I am trying out examples to create Datasets and the below one works:
val lname = List(("Krishna", 32, "GWL"), ("Pankaj", 37, "BIHAR"), ("Sunil", 29, "Bangalre"))
import spark.implicits._
val rddLName = spark.sparkContext.parallelize(lname)
case class Test1(name: String, age: Int, place: String)
val ds1 = lname.toDS()
val ds2 = rddLName.toDS()
val ds3 = spark.createDataset(rddLName).as("Test1")
val ds4 = rddLName.toDF().as("Test1")
a) But how to use as[U](implicit : Encoder[u]) to create a Datasets: I have tried below code, and it gives me the below error. Could you guide me to some reference.
Error:(41, 62) Unable to find encoder for type Test1. An implicit Encoder[Test1] is needed to store Test1 instances in a Dataset.
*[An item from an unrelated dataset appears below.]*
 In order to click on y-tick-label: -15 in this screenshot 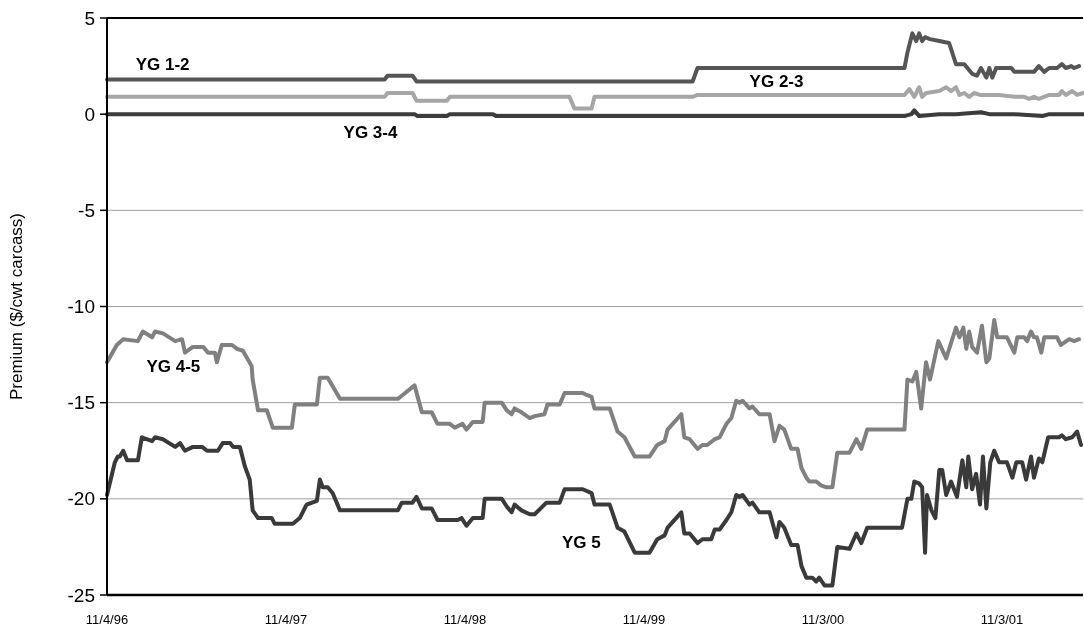, I will do `click(81, 403)`.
Primitive types (Int, String, etc) and Product types (case classes) are supported by importing spark.implicits._
val rddNew = lname map{case (x,y,z) => Test1(x,y,z)}
val ds5 = spark.sparkContext.parallelize(lname).toDF().as[Test]
ds5.show()
The below code is not supported. val ds5 = spark.sparkContext.parallelize(rddNew).toDF()
b) ds4.show() gives me header with _1,_2 and _3 like below:
+-------+---+--------+
| _1| _2| _3|
+-------+---+--------+
|Krishna| 32| GWL|
| Pankaj| 37| BIHAR|
| Sunil| 29|Bangalre|
+-------+---+--------+
How to get name, age and place header with schema provided by me.